2. En premier lieu, à supposer, comme l'affirme l'AAPPMA de Seltz, que la commune de Beinheim ait commis une faute en réalisant les travaux de dépose des buses fin décembre 2012, soit avant même le dépôt le 8 janvier 2013 du dossier de déclaration au titre de la police de l'eau auprès du préfet du Bas-Rhin, cette faute n'est pas la cause du préjudice allégué par l'association consistant en ce que ses membres ne peuvent plus emprunter le chemin du Kohlengraben pour aller pêcher sur la darse nord du port de Beinheim.

3. En deuxième lieu, la circonstance, à la supposer établie, que la commune de Beinheim aurait réalisé les travaux de dépose des buses sur des parcelles appartenant à l'entreprise Dyckerhoff sans solliciter au préalable l'autorisation préfectorale prévue par l'article 3 de la loi du 29 décembre 1892 est également sans lien avec le trouble de jouissance invoqué par l'AAPPMA de Seltz résultant de ce que ses membres ne peuvent plus emprunter le chemin du Kohlengraben pour accéder aux berges de la darse nord du port de Beinheim.

4. En troisième lieu, aux termes de l'article L. 161-1 du code rural et de la pêche maritime : " Les chemins ruraux sont les chemins appartenant aux communes, affectés à l'usage du public, qui n'ont pas été classés comme voies communales.
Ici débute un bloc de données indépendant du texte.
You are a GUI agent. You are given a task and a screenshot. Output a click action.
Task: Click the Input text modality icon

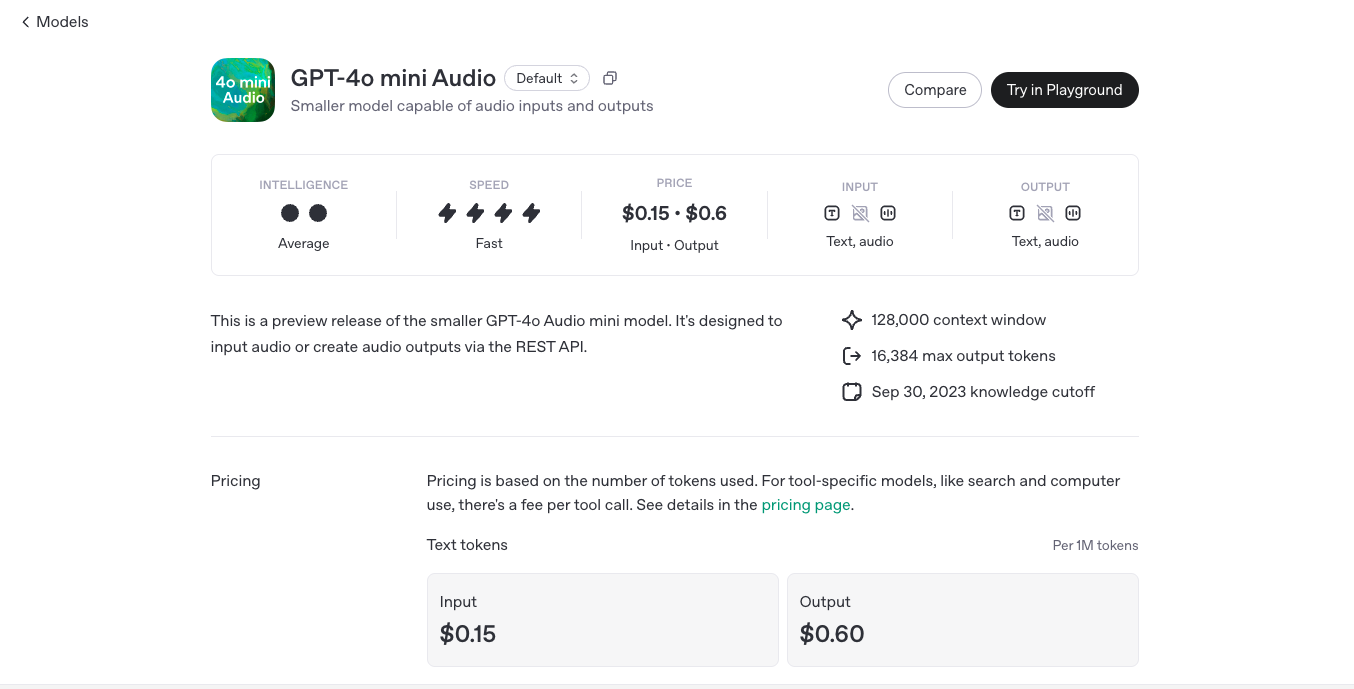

Ils font partie du domaine privé de la commune. ". Selon l'article L. 141-1 du code de la voirie routière : " Les voies qui font partie du domaine public routier communal sont dénommées voies communales ". L'article L. 143-1 du même code dispose : " Le classement et le déclassement des voies communales sont prononcés par le conseil municipal. (...) ".

5. Le chemin du Kohlengraben étant un chemin rural et non une voie communale, les dispositions du code de la voirie routière ne lui sont pas applicables. Par suite, le moyen tiré de ce que le maire de la commune de Beinheim aurait commis une faute en procédant à la suppression de ce chemin sans y avoir été autorisé par son conseil municipal en méconnaissance de l'article L. 141-3 du code de la voirie routière est inopérant. Au surplus, il ne résulte pas de l'instruction que la commune de Beinheim aurait procédé à la suppression de ce chemin, qui appartient d'ailleurs à la commune de Seltz, mais s'est bornée à réaliser les travaux de dépose des buses déclarés dans le dossier déposé au titre de la loi sur l'eau auprès du préfet du Bas-Rhin.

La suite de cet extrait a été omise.